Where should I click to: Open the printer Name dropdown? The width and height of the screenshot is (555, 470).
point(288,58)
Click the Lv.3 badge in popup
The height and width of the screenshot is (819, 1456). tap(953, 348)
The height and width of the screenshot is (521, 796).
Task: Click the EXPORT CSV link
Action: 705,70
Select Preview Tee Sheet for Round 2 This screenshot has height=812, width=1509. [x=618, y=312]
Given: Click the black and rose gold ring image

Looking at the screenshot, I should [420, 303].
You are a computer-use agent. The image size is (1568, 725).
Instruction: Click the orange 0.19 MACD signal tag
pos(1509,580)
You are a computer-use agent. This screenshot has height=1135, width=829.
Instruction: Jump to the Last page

▶ [ASSIGNMENT]:
Across the records above, return every line that contains the word "This".

▶ [COMPLETED EXERCISE]:
Select Preview Tee Sheet for Round 2 This screenshot has height=812, width=1509. [x=618, y=312]
You are a computer-use agent. This screenshot has height=1135, width=829.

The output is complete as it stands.